Et pourtant les Wolofs, dans leur esprit et volonté d’inclusion et de Yaatal, ont, à travers leur mythe du personnage légendaire de Ndiadiane Ndiaye, cherché à intégrer dans l’unique empire dans l’espace sénégambien, celui du Djolof, toutes les autres ethnies.

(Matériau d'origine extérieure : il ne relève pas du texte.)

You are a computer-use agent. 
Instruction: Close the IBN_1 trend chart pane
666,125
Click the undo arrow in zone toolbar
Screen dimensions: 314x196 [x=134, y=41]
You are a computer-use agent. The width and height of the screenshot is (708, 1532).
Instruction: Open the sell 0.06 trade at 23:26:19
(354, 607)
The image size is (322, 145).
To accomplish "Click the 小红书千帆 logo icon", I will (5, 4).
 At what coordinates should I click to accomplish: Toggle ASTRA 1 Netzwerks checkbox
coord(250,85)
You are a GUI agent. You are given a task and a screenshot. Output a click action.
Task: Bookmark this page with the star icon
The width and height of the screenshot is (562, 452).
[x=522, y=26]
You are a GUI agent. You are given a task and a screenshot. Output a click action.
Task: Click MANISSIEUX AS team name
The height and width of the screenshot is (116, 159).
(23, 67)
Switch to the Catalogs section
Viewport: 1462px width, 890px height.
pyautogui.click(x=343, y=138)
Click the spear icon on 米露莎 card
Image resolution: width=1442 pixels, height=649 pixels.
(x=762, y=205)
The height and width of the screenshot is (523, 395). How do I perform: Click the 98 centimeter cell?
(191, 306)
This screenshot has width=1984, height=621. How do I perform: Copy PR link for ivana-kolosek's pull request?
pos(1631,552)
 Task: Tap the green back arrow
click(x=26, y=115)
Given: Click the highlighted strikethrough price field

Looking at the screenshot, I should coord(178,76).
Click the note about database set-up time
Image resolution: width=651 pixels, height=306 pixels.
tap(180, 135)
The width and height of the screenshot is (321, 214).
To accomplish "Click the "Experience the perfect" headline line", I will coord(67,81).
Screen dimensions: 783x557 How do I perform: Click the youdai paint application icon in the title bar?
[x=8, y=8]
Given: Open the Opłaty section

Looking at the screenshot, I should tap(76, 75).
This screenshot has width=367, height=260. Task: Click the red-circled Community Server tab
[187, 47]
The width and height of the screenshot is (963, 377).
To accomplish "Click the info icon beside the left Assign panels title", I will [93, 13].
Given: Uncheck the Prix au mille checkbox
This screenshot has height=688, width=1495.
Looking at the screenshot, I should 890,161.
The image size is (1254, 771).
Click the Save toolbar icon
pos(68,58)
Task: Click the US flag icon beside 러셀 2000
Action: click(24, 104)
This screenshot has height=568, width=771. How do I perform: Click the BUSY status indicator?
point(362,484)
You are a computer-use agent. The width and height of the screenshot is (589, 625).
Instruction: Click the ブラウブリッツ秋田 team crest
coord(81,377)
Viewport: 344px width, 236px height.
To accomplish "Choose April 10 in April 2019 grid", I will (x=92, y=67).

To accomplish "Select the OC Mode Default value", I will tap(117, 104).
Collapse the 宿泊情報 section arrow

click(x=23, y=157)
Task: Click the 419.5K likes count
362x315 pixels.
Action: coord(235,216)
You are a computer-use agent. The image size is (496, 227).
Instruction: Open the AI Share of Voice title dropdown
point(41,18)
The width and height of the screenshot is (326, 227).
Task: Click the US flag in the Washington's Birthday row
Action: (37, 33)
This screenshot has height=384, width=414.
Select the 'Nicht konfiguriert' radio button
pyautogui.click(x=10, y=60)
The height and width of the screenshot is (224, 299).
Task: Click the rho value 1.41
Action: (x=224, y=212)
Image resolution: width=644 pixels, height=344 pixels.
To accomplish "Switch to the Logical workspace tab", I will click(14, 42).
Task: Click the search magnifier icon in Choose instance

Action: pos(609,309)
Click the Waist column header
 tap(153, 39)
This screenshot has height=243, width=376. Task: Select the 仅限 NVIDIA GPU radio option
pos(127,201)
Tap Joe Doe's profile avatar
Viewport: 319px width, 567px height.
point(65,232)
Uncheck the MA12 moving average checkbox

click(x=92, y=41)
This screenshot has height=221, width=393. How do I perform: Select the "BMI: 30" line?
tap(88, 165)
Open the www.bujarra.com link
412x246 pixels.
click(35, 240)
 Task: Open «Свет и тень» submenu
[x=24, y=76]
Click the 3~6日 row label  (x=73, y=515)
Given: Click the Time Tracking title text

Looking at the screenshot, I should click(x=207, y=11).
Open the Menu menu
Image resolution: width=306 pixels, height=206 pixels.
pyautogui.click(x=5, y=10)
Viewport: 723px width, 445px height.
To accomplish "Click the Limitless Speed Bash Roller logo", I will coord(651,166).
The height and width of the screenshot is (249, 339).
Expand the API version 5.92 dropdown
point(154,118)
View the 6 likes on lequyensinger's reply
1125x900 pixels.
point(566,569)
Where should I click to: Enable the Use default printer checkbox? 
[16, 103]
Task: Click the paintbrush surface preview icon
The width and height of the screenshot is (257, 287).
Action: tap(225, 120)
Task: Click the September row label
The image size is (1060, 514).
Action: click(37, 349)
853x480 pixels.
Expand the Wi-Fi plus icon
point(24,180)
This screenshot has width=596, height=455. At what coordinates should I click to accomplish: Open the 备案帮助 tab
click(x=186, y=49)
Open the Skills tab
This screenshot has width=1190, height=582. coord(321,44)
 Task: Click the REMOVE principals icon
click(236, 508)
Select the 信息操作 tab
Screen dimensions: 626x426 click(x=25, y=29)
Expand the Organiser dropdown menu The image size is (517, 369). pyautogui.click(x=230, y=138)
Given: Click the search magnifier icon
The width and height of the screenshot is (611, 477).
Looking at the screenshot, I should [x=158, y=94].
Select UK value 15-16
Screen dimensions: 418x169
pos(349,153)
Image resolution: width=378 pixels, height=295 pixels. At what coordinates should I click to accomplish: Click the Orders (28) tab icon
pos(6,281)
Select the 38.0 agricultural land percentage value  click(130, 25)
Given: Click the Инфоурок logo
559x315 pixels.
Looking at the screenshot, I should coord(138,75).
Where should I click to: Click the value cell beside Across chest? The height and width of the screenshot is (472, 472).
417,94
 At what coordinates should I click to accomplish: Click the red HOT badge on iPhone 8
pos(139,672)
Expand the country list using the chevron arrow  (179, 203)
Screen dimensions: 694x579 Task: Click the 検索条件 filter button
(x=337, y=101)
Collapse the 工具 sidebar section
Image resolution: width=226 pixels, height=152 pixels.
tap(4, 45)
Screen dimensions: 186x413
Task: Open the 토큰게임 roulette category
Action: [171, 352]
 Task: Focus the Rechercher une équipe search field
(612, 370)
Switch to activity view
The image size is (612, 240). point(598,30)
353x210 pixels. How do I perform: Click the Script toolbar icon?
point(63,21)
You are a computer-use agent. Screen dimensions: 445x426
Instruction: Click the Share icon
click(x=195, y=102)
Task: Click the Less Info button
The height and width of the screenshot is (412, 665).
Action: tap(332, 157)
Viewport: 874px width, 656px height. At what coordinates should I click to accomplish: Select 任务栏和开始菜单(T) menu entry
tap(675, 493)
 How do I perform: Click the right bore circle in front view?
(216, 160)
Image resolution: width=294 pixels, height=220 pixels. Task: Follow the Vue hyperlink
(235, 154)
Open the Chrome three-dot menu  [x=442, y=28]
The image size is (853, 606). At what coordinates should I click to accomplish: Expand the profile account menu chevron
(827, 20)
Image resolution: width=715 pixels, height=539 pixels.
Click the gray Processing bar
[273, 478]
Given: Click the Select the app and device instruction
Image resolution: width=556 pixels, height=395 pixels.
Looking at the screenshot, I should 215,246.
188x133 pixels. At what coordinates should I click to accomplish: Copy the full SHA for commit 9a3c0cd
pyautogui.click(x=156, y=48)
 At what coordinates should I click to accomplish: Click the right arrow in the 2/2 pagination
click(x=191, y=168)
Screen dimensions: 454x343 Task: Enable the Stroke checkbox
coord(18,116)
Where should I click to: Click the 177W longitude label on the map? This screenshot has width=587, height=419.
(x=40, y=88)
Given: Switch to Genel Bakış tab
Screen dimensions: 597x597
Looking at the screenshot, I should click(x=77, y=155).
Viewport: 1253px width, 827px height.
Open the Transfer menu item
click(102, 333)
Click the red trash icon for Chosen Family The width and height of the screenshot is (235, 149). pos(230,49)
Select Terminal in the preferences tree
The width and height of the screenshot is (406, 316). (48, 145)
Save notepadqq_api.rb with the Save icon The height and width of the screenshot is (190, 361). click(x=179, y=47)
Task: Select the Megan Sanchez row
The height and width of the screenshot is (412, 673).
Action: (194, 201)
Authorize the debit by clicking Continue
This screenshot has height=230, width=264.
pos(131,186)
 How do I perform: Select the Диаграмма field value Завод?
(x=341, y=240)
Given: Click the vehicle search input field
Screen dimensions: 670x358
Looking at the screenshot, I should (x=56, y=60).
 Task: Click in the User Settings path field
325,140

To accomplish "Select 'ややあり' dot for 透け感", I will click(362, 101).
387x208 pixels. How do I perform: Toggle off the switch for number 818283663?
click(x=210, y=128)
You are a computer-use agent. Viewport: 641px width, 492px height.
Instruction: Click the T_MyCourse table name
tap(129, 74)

Malheureusement, comme l’indique le professeur Makhtar Diouf dans son ouvrage Sénégal, les ethnies et la nation : «En réalité, s’il existe des Wolofs de souche, à partir de plusieurs générations, la grande majorité constitue une sorte de «no man’s land» qui n’est wolof que de façon négative, parce que ne se rattachant de façon précise à aucune des autres ethnies : on n’est ni Haalpulaar, ni Sérère, ni Manding, ni Joola, ni Basari, parce que ne parlant aucune des langues de ces groupes ethniques ; alors on se déclare Wolof.»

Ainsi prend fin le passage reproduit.